Extracted entries =
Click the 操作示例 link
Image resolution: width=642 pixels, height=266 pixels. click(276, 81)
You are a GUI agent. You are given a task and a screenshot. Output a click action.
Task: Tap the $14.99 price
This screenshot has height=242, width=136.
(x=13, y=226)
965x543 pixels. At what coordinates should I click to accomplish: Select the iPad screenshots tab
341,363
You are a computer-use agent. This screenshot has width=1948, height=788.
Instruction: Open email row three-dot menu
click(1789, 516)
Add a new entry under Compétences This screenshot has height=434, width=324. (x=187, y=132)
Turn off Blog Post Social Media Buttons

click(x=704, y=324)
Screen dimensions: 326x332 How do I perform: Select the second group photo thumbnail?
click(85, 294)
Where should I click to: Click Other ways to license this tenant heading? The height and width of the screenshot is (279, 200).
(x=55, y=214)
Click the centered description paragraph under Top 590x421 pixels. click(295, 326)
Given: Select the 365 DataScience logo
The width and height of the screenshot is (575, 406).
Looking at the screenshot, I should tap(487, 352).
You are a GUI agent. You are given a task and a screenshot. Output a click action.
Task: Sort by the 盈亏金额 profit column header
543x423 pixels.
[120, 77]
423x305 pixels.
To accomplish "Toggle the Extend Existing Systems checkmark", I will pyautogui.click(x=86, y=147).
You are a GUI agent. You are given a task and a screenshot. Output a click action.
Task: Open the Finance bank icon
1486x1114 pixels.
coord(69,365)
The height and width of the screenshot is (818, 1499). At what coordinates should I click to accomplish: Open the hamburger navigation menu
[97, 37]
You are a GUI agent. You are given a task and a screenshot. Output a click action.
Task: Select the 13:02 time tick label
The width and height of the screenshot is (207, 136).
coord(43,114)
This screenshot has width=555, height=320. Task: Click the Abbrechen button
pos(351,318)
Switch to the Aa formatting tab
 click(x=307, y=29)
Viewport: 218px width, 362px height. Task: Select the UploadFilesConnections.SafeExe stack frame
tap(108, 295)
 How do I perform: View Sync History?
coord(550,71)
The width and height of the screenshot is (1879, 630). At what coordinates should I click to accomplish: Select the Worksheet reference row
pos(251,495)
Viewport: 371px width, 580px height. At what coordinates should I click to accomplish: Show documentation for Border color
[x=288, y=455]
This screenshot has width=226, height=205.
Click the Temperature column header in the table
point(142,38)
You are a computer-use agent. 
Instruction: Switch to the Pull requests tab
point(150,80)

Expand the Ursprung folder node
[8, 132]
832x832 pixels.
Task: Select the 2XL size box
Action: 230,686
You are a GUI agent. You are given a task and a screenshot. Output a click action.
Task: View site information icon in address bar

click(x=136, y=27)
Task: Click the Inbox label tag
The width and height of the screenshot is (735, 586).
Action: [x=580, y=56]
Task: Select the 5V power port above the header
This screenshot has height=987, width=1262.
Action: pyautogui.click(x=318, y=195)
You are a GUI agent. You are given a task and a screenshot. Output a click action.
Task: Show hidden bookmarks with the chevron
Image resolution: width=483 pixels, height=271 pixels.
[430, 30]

To do =
For each line in the records that holds "label", show that line as it stands.

Written solution =
Task: Select the 13:02 time tick label
Task: Click the Inbox label tag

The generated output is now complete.